Edgar Painter Ellyson (1869–1954) was a minister, theologian, and general superintendent in the Church of the Nazarene.

==Biography==
Ellyson was born in Damascus, Ohio, August 4, 1869, of Quaker parentage. He became a Quaker minister and the headmaster of the Friends' Bible School in Marshalltown, Iowa. In 1907, he succeeded Aaron Merritt Hills as the president of Peniel College in Greenville, Texas.

Due to his sympathies with the Holiness movement and his living in nearby Greenville, Ellyson was at the Second General Assembly of the Pentecostal Church of the Nazarene in Pilot Point, Texas. He was elected general superintendent in 1908, remaining in that position through 1911. During that time, he traveled between the various congregations of the new church, at the same time evangelizing and organizing the new church, while still remaining president of Peniel College. In later years, he would become president of Pasadena College, Olivet Nazarene College, Trevecca Nazarene, and Bresee College.
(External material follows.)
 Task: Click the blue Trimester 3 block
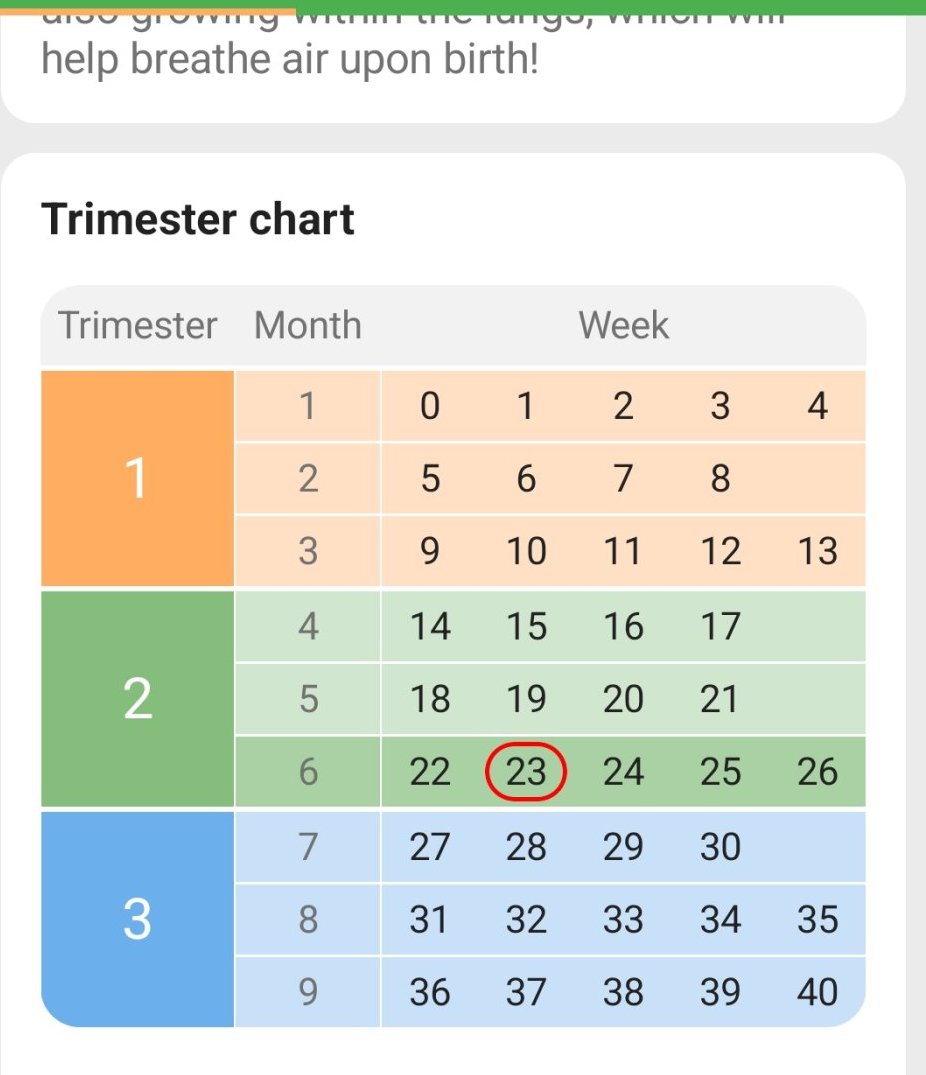[x=137, y=919]
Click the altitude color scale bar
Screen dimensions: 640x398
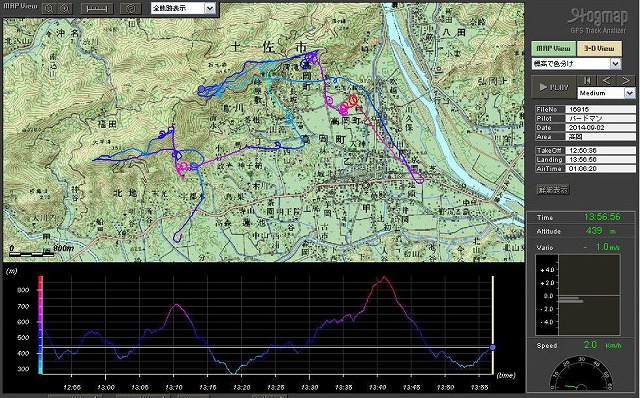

He also served as a vital force in the Church's educational works in general. He was responsible for establishing the Department of Church Schools, and also was the chief editor of the church's Sunday school publications for many years. In 1924, he was the chairman of the committee that revised the Nazarene Manual.
His major published work, Theological Compend, published in 1908, was the first systematic theology arising out of the American Holiness Movement. It placed emphasis on the basic themes of Holiness theology, and was later used by theologians like A. M. Hills and H. Orton Wiley as one of the foundations of their own thinking.

At the 1915 General Assembly, Ellyson was again elected as general superintendent. He was not in attendance and had to travel to Kansas City by train to address the General Assembly. Upon his arrival, he declined the election.